Thousands of DC 37 members who work at the City University of New York and earn less than $15 an hour will see their salaries increase to conform with the state’s new minimum wage law.
CUNY made the commitment to extend the state’s new $15 an hour minimum wage to its workers during recently concluded contract talks with the union.
“This action will substantially boost the wages of thousands of CUNY workers and reaffirms New York’s commitment to reducing inequality in the state and city,” DC 37 Executive Director Henry Garrido said.
In April, Gov. Andrew Cuomo signed a law to increase the minimum wage in New York from its current rate of $9 an hour to $15 an hour by 2021.
Many businesses will adopt the $15 rate in 2018 in New York City, where the minimum wage will be implemented more quickly than in the rest of the state.
Back in January, New York City Mayor Bill de Blasio announced a $15 minimum wage for city workers, including some 20,000 DC 37 members.
But CUNY employees earning less than $15 could not be covered by the state or city changes until CUNY and DC 37 reached a new collective bargaining agreement, officials said.
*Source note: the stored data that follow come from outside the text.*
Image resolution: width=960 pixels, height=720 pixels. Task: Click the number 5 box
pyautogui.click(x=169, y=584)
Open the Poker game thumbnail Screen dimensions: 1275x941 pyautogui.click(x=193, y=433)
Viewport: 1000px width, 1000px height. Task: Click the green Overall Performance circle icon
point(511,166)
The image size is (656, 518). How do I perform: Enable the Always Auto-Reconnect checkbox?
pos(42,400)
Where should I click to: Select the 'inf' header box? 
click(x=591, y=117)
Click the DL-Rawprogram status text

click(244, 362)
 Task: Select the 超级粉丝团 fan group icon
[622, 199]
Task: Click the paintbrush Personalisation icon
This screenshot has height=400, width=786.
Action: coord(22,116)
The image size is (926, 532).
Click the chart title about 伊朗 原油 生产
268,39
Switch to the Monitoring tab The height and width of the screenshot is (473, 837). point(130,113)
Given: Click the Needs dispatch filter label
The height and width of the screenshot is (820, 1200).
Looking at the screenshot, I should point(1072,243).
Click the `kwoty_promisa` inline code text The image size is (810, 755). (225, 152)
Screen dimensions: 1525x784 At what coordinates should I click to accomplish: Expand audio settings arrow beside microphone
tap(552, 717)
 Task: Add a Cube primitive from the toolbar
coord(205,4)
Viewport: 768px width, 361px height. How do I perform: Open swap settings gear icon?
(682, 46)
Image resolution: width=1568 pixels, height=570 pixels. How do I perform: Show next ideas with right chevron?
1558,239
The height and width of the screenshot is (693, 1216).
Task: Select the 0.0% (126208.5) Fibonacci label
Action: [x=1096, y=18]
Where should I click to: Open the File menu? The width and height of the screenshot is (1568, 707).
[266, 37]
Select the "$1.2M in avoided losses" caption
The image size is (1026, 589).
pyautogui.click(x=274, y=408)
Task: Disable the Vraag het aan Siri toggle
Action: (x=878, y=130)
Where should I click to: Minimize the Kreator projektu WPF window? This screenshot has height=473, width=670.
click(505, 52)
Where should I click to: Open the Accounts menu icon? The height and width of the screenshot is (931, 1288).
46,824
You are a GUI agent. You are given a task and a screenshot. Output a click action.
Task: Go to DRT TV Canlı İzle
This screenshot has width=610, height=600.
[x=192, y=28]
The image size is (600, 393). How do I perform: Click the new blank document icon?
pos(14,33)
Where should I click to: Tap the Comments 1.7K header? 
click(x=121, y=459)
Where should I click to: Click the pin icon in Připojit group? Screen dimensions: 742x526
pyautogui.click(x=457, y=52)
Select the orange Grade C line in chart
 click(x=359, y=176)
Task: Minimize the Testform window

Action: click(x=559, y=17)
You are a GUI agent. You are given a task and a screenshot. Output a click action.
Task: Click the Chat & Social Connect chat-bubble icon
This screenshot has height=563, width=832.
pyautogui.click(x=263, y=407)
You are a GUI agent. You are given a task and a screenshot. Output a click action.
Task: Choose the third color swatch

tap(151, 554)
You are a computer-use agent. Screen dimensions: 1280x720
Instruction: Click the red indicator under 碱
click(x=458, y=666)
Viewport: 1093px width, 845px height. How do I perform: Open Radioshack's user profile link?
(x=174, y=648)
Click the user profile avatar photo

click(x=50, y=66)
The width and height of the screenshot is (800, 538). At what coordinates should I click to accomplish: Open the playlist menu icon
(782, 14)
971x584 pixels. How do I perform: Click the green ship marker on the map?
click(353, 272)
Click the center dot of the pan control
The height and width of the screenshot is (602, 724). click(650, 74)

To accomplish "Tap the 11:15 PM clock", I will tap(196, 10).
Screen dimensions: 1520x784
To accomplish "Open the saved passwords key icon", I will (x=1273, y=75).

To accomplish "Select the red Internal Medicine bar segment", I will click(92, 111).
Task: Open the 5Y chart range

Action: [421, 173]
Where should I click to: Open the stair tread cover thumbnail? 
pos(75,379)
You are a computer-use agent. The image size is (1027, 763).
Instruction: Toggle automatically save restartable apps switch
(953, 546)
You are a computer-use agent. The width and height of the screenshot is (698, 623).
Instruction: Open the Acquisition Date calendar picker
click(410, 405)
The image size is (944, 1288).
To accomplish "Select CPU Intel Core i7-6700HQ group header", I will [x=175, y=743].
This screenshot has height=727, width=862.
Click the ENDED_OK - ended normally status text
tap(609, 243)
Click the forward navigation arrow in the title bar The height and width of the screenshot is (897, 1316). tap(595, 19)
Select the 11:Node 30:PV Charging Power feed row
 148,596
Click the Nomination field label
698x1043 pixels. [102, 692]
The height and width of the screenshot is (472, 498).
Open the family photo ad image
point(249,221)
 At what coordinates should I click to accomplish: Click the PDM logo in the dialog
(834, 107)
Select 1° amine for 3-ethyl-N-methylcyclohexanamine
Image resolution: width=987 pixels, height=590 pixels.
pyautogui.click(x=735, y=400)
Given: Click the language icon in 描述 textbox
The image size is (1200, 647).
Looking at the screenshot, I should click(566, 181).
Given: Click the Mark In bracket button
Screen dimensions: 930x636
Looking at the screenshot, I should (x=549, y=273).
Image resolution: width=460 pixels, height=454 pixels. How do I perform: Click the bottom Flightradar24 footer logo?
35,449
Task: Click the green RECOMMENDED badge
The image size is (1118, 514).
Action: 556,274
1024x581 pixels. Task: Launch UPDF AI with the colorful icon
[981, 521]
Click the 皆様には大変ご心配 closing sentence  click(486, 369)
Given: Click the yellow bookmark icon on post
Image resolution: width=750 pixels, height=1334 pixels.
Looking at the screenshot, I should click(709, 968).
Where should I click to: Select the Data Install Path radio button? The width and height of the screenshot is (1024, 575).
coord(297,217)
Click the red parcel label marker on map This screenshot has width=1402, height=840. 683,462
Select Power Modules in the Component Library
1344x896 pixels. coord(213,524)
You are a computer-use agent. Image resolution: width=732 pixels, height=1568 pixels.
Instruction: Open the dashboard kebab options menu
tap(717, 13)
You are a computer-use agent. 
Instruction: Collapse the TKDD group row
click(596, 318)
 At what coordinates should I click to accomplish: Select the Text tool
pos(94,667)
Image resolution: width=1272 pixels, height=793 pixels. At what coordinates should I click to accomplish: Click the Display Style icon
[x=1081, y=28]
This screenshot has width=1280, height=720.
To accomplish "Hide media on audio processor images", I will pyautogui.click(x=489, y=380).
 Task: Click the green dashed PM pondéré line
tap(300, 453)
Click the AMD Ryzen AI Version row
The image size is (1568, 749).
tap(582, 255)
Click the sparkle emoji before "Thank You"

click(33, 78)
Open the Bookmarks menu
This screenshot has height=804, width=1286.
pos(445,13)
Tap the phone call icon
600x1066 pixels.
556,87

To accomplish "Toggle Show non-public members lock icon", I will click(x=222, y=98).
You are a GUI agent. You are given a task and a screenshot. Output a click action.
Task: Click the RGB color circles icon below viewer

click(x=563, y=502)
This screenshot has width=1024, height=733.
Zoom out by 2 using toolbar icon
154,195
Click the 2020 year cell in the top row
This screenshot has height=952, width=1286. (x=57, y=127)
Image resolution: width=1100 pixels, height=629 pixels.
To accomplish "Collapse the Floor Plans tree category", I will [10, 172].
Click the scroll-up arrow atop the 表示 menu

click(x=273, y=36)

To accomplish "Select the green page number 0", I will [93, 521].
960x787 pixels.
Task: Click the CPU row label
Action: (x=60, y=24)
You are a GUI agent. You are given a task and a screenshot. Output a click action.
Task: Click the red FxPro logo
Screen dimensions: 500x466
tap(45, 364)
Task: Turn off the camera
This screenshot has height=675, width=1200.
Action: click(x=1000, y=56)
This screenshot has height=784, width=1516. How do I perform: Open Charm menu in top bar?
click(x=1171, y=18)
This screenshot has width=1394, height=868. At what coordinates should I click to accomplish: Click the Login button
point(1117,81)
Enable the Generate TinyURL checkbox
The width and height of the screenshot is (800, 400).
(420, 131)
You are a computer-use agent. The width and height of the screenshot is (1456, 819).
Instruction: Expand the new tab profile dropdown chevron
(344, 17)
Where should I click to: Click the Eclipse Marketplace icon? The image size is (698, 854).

As a union that represents many modestly paid workers, DC 37 has embraced the national Fight for $15 movement, which originated with fast food workers. The movement has raised public awareness of the struggles of low-wage workers and sparked efforts around the country to raise the minimum wage. New York State and California are the first states to increase their minimum wage laws to $15 per hour.
Under the schedule of the state’s new minimum wage law for New York City, CUNY workers’ pay will go up to $13.50 an hour at the end of 2017 and to $15 an hour at the end of 2018.
The recently negotiated tentative contract will actually put most low-paid CUNY employees above the $12 an hour rate, which goes into effect at the end of the year. If a newly hired employee’s hourly rate is below the $12 minimum, it will be raised to the new minimum.
Members will soon vote by mail ballot on the union’s tentative contract agreement with CUNY. The proposed contract provides for a compounded 10.41 percent wage increase over its term, which lasts from Nov. 1, 2009, to Jan. 31, 2017.